Várias reclamações possuem traços que indicam serem elas uma forma de apresentar para o formador uma realidade que os professores julgam ser desconhecida pelos formadores. A percepção da ocorrência de reclamações que exercem essa função é confirmada pelos relatos coletados pelas entrevistas semi-estruturadas. Algumas dessas reclamações são introduzidas por expressões como: "Olha para você ver como é que funciona a questão lá da escola," ou finalizadas com expressões como: "entendeu?". O excerto 27 exemplifica esse tipo de ocorrência. Nele, a professora Márcia reclama da falta de disciplina dos alunos da escola onde leciona. Como pode ser observado, o início de sua reclamação faz com que esta seja interpretada como um modo de informar o formador sobre uma realidade que ele desconhece.

(27)

MAR: Você tem que ir lá para você ver, entendeu, como é que é. É uma escola super xxx. Os alunos são... À tarde diz que é três vezes pior.

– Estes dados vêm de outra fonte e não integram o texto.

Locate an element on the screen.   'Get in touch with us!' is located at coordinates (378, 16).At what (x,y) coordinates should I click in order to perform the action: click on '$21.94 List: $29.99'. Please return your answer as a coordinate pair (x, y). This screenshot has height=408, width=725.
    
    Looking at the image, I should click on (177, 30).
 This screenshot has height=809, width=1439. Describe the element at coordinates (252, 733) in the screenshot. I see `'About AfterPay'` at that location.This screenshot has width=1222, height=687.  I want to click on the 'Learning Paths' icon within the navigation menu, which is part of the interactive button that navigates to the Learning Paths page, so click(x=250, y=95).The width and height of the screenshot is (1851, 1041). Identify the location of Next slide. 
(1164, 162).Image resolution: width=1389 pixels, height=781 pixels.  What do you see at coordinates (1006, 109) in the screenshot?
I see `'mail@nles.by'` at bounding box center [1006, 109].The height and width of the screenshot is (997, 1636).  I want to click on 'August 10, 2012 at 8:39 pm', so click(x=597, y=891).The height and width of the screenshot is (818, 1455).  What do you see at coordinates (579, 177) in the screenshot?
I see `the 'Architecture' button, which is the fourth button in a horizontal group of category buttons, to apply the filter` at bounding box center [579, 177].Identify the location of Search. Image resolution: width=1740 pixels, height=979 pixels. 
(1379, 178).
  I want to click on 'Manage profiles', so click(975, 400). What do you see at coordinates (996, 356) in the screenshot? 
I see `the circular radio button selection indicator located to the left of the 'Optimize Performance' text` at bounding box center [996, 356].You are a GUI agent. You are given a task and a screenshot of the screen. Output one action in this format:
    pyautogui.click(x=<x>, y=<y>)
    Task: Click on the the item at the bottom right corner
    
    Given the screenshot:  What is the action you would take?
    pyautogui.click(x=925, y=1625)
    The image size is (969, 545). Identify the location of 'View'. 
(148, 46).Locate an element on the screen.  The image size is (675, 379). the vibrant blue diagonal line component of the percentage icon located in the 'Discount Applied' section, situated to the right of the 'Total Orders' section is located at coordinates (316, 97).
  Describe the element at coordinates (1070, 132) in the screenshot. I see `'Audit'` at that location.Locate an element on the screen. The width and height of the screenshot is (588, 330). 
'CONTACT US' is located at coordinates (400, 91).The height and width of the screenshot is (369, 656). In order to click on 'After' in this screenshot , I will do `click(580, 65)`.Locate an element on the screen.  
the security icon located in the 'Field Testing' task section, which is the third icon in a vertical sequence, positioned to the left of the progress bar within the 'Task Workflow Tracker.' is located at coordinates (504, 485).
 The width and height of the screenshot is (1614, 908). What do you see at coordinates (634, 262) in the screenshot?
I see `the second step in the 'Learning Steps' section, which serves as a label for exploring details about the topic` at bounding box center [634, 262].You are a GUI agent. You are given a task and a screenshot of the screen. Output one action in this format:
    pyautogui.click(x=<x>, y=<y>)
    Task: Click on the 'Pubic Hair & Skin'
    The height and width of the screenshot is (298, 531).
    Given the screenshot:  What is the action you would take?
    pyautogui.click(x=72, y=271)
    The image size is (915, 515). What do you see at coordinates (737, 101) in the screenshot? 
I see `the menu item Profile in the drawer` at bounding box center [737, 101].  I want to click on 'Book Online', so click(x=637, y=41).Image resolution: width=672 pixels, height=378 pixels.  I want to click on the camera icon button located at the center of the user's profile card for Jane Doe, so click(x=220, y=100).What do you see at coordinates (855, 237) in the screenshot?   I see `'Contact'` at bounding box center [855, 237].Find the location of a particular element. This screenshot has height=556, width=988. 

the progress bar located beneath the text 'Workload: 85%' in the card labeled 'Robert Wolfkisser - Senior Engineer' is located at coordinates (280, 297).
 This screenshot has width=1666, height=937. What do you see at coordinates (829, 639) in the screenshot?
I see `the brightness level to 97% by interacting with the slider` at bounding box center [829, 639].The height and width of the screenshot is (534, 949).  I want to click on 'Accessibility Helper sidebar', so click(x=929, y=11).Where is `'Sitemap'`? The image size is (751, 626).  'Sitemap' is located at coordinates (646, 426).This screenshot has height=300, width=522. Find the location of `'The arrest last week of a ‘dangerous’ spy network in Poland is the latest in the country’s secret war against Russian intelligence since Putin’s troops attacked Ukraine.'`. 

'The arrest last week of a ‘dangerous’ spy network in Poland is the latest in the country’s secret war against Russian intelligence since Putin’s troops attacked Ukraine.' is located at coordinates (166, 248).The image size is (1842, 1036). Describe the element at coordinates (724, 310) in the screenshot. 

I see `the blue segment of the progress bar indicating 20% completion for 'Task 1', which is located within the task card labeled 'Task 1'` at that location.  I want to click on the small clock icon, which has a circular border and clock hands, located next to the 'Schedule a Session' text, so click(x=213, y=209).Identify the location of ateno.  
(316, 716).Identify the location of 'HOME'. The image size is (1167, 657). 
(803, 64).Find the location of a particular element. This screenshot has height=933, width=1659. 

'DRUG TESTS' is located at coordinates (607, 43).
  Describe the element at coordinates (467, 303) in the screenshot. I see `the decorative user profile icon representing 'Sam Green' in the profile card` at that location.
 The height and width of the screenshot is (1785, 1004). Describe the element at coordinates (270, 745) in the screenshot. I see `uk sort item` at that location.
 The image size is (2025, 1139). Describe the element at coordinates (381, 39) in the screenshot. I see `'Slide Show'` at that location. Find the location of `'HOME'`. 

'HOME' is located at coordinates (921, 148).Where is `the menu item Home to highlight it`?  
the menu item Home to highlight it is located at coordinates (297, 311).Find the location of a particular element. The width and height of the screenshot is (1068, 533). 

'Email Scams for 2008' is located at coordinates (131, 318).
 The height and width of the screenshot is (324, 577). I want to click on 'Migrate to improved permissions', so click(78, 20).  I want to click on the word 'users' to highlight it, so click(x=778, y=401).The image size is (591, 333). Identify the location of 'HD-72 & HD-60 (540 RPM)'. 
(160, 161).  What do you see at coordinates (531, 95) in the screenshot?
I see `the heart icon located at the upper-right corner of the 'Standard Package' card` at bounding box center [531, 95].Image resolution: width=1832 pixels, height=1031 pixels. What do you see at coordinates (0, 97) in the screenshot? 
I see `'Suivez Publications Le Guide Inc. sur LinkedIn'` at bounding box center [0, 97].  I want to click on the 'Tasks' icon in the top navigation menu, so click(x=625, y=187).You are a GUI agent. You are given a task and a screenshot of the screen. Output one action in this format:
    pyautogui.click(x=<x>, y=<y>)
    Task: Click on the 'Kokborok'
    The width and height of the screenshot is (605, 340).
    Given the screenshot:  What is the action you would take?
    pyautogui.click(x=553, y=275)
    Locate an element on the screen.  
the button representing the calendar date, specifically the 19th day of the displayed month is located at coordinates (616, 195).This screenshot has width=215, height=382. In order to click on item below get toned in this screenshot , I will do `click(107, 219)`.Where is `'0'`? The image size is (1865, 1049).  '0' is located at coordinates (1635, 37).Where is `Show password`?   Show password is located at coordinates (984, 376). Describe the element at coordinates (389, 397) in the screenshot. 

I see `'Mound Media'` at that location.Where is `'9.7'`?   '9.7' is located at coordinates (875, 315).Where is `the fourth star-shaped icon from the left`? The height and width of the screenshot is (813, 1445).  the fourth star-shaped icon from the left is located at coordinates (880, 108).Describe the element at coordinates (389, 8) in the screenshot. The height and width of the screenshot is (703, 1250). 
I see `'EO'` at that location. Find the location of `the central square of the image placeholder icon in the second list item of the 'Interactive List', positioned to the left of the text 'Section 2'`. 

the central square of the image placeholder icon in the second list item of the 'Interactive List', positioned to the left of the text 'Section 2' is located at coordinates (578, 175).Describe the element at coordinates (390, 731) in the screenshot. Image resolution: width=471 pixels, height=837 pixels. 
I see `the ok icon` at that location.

4.2.2.4 As reclamações como forma de expressar solidariedade

Outro uso também comum das reclamações está associado a manifestações de solidariedade. Embora as reclamações solidárias tenham aparecido prioritariamente como respostas as outras reclamações (questão discutida na seção 4.3), elas também figuram entre os turnos considerados como proposições.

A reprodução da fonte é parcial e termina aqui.